**Excerpt to read:**
The absent spinner: cricket and life in Shehan Karunatilaka's Chinaman

[Pure coincidence that this is the second novel with a cricket theme that I've read recently; wrote about the first here. Though both books involve the making of a film about an underappreciated cricketer, they are very different in most ways]
“Wasting talent is a crime,” says Graham.

“A sin,” concurs Ari.

I think of Pradeep Mathew, the great unsung bowler. I think of Sri Lanka, the great underachieving nation. I think of WG Karunasena, the great unfulfilled writer. I think of all these ghosts and I can’t help but agree.
I don’t know if Shehan Karunatilaka’s Chinaman: The Legend of Pradeep Mathew is “the Great Sri Lankan Novel” (as some of the publicity has suggested), but it’s a tremendously moving and funny book that works on many levels. It deals with big human subjects such as mortality, regret and self-actualisation, but does so with admirable lightness of touch. It’s a highly engaging cricket book too, one that uses the sport to examine aspects of Sri Lankan history, politics and contemporary life. But cricket isn’t just a MacGuffin in this story. To appreciate Chinaman fully, you need to have at least a very basic interest in the game, even if you don’t live and breathe it the way the man who tells the tale does.

**Record set:**
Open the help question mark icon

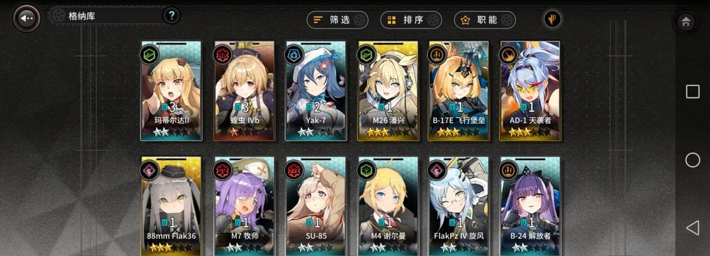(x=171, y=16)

* * *

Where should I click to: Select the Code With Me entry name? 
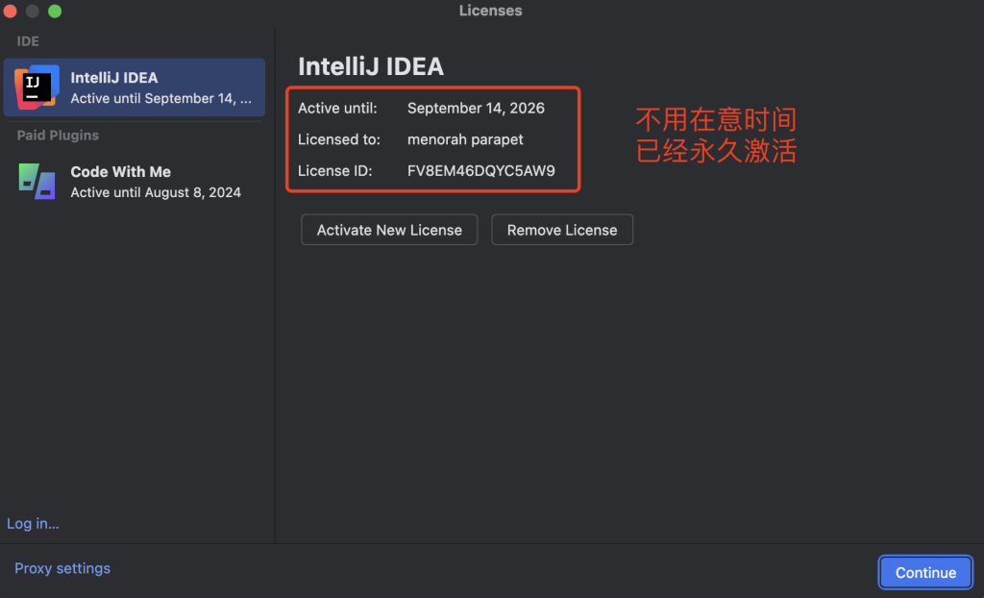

--

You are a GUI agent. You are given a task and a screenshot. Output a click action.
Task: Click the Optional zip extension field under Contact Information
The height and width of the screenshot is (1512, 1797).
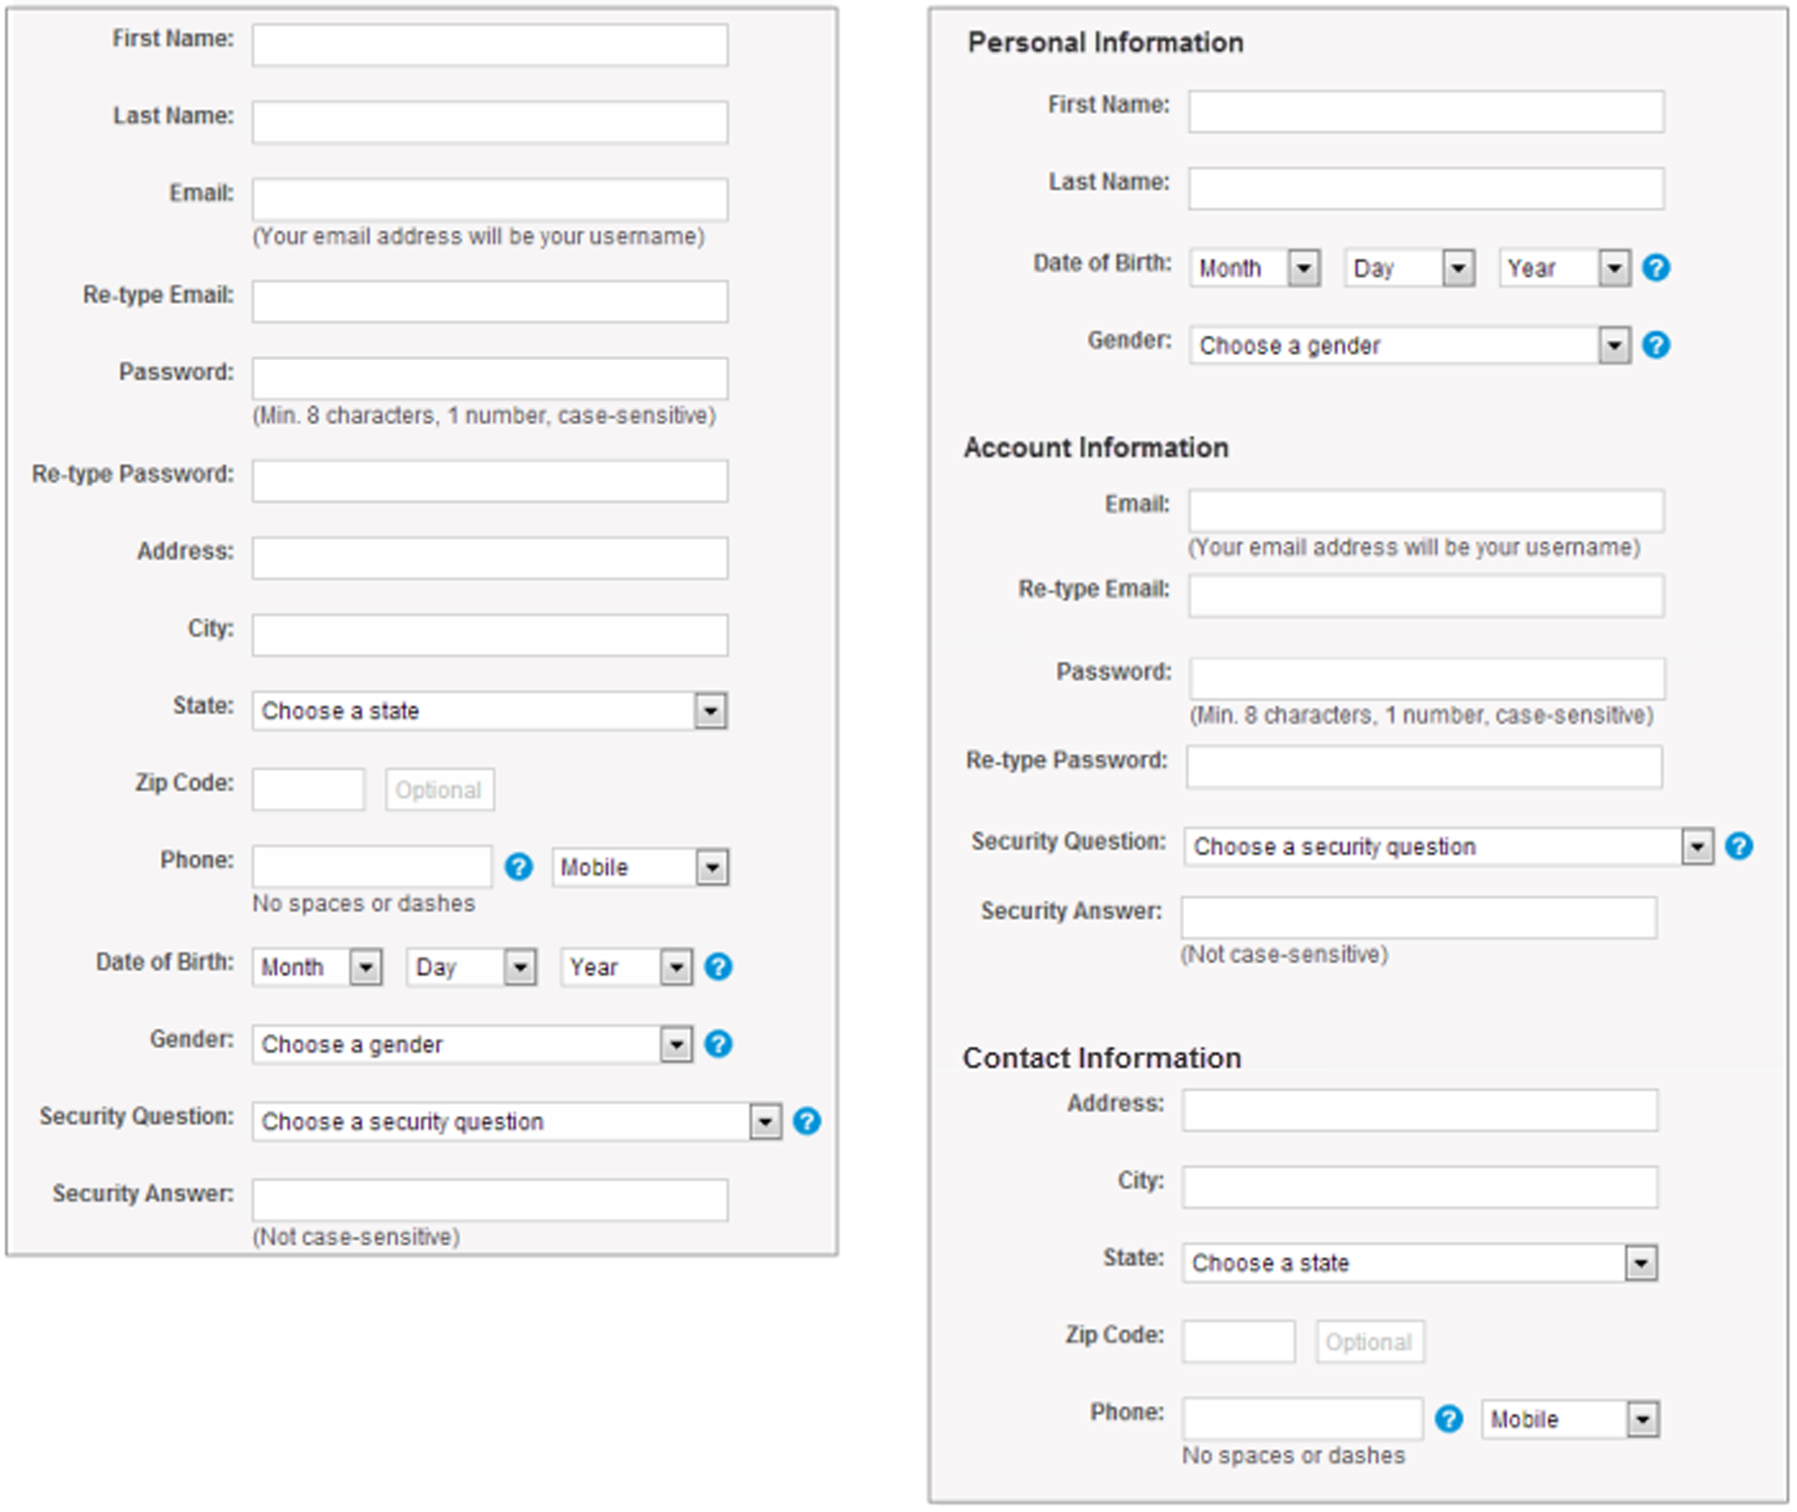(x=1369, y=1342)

**Instruction:** From the review of Chinaman above, copy the passage between "The absent spinner: cricket" and "help but agree.", inclusive.

**Complete response:**
The absent spinner: cricket and life in Shehan Karunatilaka's Chinaman

[Pure coincidence that this is the second novel with a cricket theme that I've read recently; wrote about the first here. Though both books involve the making of a film about an underappreciated cricketer, they are very different in most ways]
“Wasting talent is a crime,” says Graham.

“A sin,” concurs Ari.

I think of Pradeep Mathew, the great unsung bowler. I think of Sri Lanka, the great underachieving nation. I think of WG Karunasena, the great unfulfilled writer. I think of all these ghosts and I can’t help but agree.